(Stored items)
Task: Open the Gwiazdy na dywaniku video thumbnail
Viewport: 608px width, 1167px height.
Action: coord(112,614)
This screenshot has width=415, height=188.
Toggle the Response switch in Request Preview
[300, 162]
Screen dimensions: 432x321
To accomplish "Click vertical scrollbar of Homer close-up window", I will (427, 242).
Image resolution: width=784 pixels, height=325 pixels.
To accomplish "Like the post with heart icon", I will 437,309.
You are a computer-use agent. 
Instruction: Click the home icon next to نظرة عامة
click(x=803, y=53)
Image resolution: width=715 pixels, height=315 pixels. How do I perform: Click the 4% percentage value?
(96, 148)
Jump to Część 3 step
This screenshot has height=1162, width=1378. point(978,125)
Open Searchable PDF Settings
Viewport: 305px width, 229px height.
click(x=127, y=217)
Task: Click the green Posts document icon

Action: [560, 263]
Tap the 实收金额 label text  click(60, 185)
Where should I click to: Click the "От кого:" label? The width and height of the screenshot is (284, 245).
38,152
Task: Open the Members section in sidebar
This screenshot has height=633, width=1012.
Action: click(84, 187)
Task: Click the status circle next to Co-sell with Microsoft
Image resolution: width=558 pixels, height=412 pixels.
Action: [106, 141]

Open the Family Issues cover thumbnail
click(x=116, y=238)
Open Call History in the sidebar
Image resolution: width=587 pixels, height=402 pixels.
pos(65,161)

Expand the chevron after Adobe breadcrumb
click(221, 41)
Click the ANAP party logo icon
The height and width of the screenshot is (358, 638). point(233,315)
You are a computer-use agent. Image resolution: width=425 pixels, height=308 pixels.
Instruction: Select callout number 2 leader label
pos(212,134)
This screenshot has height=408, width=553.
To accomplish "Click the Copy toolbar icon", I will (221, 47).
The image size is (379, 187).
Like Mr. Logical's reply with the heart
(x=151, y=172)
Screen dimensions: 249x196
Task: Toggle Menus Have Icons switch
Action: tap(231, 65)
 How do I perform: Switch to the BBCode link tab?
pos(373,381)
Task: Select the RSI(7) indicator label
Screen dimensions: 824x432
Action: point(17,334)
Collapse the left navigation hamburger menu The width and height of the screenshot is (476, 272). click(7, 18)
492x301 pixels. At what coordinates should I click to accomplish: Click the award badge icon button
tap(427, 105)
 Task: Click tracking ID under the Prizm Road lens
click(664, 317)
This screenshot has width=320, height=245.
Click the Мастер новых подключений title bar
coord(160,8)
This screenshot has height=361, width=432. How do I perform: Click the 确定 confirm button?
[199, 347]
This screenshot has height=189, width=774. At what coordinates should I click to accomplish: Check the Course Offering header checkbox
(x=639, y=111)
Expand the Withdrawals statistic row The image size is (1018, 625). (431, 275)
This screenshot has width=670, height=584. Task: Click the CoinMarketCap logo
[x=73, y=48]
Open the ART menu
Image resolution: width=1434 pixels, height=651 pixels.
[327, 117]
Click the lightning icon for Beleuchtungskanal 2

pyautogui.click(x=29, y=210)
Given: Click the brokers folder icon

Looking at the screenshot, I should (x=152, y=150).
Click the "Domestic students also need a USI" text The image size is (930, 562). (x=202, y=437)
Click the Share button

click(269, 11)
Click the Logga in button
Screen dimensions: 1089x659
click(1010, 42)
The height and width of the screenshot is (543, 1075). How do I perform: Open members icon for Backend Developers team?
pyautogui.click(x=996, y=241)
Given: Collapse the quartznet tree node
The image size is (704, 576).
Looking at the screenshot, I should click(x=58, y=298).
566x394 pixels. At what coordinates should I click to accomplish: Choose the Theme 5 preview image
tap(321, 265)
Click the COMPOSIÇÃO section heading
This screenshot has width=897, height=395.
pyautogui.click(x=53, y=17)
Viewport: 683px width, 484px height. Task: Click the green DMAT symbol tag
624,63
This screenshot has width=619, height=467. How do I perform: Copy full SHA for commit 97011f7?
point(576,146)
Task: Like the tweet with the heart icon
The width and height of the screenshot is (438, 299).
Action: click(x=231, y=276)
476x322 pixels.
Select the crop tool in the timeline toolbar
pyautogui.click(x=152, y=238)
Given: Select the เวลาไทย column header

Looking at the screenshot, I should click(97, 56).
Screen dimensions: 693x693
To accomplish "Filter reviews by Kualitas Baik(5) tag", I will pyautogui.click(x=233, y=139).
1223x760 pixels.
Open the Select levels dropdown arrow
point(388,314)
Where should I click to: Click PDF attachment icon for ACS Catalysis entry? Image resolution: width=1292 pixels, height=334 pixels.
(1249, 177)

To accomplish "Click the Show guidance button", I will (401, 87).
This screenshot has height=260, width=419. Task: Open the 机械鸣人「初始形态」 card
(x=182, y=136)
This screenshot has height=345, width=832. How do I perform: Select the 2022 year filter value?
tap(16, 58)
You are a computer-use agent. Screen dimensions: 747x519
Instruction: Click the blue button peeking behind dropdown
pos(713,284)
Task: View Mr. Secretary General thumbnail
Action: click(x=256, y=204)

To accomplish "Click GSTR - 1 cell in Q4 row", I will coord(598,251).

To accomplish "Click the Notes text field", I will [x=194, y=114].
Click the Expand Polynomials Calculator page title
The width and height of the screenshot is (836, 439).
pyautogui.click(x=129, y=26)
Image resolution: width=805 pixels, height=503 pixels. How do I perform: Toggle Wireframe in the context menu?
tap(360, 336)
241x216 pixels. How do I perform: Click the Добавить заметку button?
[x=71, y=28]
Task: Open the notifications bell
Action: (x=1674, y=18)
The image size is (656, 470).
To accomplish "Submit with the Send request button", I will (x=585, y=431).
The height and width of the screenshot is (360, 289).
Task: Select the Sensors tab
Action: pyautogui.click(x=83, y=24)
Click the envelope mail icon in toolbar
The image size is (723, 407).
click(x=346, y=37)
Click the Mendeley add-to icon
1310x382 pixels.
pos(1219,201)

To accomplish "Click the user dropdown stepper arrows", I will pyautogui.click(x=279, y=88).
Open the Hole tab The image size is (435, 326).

# Task to complete:
Please return the lines above exactly, from the first one down to the line with "Task: Click the status", and stop after that line.

# Answer to the problem:
Task: Open the Gwiazdy na dywaniku video thumbnail
Viewport: 608px width, 1167px height.
Action: coord(112,614)
This screenshot has width=415, height=188.
Toggle the Response switch in Request Preview
[300, 162]
Screen dimensions: 432x321
To accomplish "Click vertical scrollbar of Homer close-up window", I will (427, 242).
Image resolution: width=784 pixels, height=325 pixels.
To accomplish "Like the post with heart icon", I will 437,309.
You are a computer-use agent. 
Instruction: Click the home icon next to نظرة عامة
click(x=803, y=53)
Image resolution: width=715 pixels, height=315 pixels. How do I perform: Click the 4% percentage value?
(96, 148)
Jump to Część 3 step
This screenshot has height=1162, width=1378. point(978,125)
Open Searchable PDF Settings
Viewport: 305px width, 229px height.
click(x=127, y=217)
Task: Click the green Posts document icon

Action: [560, 263]
Tap the 实收金额 label text  click(60, 185)
Where should I click to: Click the "От кого:" label? The width and height of the screenshot is (284, 245).
38,152
Task: Open the Members section in sidebar
This screenshot has height=633, width=1012.
Action: click(84, 187)
Task: Click the status circle next to Co-sell with Microsoft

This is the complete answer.